Verehrtester Herr Professor,

Wahrlich, ich hätte mir nie träumen lassen, daß Sie meiner jungen Riesin so viel Ihrer Zeit schenken würden und ganz beschämt ob Ihrer großen Güte und Liebenswürdigkeit, komme ich Ihnen heute herzlichst dafür zu danken. Sie hat mir viel von Ihnen erzählen müssen. Hoffentlich war Ihnen Else nicht lästig. Sie schwärmt noch von dem vergnügten Abend im Schlafwagen-Controleur. Das muß ja kostbarer Mumpitz gewesen sein, wo ein Witz den andern jagte. Wäre gern mit dabei gewesen! Lachen und Fahren ist gesund für die Nerven, sagt Mantegazza. ||

Da Ihnen das Wetter ziemlich gnädig war, werden Sie hoffentlich, auch in Berlin im schönen Thiergarten nach so langer Klausur etwas Ozon geschnappt und Erholung gefunden haben.

Auf Ihre freundliche Einladung nach Jena in Ihren letzten Zeilen zurückkommend, möchte ich Sie verehrtester Herr Professor, doch so sehr ich kann, bitten, zu uns an den Rhein zu kommen. Sie sollen es auch recht gemüthlich und ungenirt haben, das verspreche ich Ihnen.

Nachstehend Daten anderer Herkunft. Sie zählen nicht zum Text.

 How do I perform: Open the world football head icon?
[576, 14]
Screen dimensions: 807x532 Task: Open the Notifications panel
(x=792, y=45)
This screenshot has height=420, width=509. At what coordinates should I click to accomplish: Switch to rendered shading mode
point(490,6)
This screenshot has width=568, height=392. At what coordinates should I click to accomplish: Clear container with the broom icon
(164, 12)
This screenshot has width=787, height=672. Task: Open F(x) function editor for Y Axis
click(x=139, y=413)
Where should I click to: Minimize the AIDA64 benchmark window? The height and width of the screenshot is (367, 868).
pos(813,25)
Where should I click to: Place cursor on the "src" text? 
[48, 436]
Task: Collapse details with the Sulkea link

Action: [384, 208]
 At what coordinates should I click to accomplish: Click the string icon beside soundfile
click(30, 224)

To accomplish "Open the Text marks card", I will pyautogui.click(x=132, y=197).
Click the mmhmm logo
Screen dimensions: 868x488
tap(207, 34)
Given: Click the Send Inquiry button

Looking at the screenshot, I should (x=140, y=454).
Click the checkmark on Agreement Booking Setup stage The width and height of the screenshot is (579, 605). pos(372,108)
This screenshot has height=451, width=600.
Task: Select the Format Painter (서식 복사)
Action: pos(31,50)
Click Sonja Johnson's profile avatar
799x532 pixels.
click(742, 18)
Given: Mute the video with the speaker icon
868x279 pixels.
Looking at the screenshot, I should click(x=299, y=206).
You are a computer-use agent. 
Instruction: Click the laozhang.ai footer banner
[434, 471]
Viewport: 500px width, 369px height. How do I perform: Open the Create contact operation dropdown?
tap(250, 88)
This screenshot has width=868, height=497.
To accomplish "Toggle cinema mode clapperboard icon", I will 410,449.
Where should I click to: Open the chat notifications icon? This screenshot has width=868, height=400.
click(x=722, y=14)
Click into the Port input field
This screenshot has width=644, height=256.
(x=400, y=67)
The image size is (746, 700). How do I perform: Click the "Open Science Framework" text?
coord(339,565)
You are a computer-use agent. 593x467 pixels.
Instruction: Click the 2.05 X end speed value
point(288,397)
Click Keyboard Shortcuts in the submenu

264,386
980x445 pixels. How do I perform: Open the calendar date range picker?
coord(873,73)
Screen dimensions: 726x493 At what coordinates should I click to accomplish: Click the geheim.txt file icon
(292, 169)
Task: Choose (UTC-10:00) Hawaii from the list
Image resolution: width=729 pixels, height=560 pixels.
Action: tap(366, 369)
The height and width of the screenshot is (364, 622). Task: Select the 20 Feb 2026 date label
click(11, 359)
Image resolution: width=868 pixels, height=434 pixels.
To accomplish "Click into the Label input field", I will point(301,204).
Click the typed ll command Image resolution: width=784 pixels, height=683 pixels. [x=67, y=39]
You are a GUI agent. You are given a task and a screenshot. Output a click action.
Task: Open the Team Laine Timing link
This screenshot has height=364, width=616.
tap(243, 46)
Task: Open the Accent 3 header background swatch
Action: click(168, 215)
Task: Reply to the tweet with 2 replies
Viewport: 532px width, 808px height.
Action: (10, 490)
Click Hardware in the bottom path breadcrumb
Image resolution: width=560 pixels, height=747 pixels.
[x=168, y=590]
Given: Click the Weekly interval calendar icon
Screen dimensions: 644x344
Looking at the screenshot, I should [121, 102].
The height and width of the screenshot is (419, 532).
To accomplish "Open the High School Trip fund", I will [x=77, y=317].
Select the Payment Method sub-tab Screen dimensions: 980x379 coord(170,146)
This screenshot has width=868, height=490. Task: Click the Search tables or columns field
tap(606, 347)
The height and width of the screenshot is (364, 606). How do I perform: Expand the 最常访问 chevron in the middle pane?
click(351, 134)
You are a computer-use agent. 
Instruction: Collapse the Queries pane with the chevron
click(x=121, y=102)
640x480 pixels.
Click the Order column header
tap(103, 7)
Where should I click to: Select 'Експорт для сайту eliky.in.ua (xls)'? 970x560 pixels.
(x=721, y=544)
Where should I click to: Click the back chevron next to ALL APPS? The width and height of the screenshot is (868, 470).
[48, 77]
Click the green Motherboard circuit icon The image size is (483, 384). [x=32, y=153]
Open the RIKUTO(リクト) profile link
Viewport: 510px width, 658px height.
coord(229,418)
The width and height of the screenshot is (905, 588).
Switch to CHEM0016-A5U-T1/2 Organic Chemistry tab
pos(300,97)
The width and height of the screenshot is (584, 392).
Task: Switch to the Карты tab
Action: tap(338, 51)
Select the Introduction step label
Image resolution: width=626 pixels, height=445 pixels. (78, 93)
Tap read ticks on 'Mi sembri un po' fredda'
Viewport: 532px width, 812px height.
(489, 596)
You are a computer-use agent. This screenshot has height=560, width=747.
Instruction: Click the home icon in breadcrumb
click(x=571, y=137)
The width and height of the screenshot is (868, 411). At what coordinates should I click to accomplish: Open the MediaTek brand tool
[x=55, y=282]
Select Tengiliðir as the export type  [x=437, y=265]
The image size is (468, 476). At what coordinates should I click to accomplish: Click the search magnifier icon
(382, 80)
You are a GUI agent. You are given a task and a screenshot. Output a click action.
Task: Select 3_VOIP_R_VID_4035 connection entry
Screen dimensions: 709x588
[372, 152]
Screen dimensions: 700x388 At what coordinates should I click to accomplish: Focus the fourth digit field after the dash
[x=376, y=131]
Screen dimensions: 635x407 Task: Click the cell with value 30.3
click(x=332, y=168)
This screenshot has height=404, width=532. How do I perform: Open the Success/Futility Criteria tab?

Mein lieber Alter kann wirklich nicht mehr reisen, er klagt so über seine Hüfte, und allein kann ich doch nicht kommen. Sie haben gewiß verehrter Herr Professor, einen || ganzen Sack voll schönster Reisepläne, zunächst wie ich hörte, Lenbach zu sitzen. Else hat mir versprochen nach vollendeter Lehre eine Copie mit Ihrer Erlaubniß zu machen.

Wo ich für meine rabiaten Nerven im Sommer hingehen werde, weiß ich noch nicht. In Thüringen giebt es auch diverse Sanatorien für Herzneurosen etc. Mein Ideal ist nun einmal die Schweiz. Vielleicht gehe ich wieder nach Arosa. Es wäre schön wenn wir uns wo träfen. Sie verrathen uns vielleicht später mal etwas von Ihren Reisen.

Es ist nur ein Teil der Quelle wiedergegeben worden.